그리고 이 프레임들에 대해 Window를 각각 적용한다. 보통 Hamming Window를 많이 사용한다. 여기서 각각의 프레임들에 대해서 window를 적용하는 이유는, A frame과 B frame이 서로 연속되지 않는다면, 프레임이 접합하는 부분에서의 주파수 성분이 무한대가 되어버린다. 이러한 일을 방지하기 위해 프레임의 시작점과 끝점을 똑같이 유지해주기 위해서 Hamming Window를 적용한다.(Window 종류는 굉장히 다양한데, Hammin window가 Default라고 생각하면 된다)

Fast Fourier Transform

각각의 프레임들에 대하여 Fourier Transform을 통하여 주파수 성분을 얻어낸다. 여기 FFT 까지만 적용하더라도 충분히 학습 가능한 피쳐를 뽑을 수 있다. 하지만 사람 몸의 구조를 고려한 Mel-Scale을 적용한 feature가 보통 더 나은 성능을 보이기 때문에 아래의 과정을 진행한다.

Mel Filter Bank

가장 중요한 부분이다. 각각의 프레임에 대해 얻어낸 주파수들에 대해서 Mel 값을 얻어내기 위한 Filter를 적용한다. 아래의 그림으로 보면 쉽게 이해가 쉬울 듯 하다.

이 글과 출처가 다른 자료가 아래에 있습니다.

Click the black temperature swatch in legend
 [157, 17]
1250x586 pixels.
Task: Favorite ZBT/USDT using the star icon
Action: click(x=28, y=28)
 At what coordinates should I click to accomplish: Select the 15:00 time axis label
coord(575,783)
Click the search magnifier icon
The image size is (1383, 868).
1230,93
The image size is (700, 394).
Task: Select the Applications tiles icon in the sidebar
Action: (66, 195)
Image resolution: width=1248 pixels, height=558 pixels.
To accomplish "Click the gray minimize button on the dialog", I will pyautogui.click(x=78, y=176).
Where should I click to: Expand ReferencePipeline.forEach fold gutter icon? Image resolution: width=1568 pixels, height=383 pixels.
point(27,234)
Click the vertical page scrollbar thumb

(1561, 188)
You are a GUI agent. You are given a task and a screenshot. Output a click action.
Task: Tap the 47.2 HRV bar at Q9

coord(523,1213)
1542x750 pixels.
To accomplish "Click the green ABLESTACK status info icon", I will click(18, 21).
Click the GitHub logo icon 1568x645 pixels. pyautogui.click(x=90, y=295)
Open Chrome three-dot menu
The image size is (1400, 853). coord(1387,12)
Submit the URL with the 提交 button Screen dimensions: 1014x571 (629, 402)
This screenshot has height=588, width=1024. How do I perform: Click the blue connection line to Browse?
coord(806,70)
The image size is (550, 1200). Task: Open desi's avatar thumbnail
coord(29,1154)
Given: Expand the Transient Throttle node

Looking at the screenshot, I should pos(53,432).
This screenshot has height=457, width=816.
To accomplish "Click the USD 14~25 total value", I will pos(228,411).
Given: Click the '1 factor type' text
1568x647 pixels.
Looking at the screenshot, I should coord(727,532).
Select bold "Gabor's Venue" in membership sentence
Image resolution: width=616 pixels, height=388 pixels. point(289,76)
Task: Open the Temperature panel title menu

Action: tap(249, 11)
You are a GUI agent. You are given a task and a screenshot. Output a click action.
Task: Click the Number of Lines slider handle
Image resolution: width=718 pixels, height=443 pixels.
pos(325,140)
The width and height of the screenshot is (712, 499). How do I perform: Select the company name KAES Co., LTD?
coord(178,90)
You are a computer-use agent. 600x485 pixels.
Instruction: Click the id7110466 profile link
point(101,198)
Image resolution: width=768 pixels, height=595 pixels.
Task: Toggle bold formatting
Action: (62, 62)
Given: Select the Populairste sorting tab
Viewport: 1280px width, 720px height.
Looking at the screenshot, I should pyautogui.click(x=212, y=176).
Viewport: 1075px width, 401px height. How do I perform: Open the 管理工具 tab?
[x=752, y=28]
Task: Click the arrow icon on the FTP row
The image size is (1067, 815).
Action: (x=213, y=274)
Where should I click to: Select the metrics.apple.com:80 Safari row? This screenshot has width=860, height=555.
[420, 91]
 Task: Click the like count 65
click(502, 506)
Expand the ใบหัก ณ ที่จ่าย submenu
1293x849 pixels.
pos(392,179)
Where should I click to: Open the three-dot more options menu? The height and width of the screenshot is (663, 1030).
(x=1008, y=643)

앞에서 언급했듯이, 달팽이관의 특성을 고려해서 낮은 주파수에서는 작은 삼각형 Filter를 가지고, 고주파 대역으로 갈수록 넓은 삼각형 Filter를 가진다고 생각하면 된다.

그래서 위와 같은 삼각형 필터 N개를 모두 적용한 필터를 Mel-filter Bank 라고 부른다. 하여, 퓨리에 변환을 통과한 신호를 위의 Mel-filter Bank를 통과하게 되면 Mel-Spectrogram이라는 피쳐가 뽑히게 된다. 최근에는 뒤의 과정을 거치지 않고 여기까지 구한 Mel-Spectrogram을 사용하는 경우가 많다.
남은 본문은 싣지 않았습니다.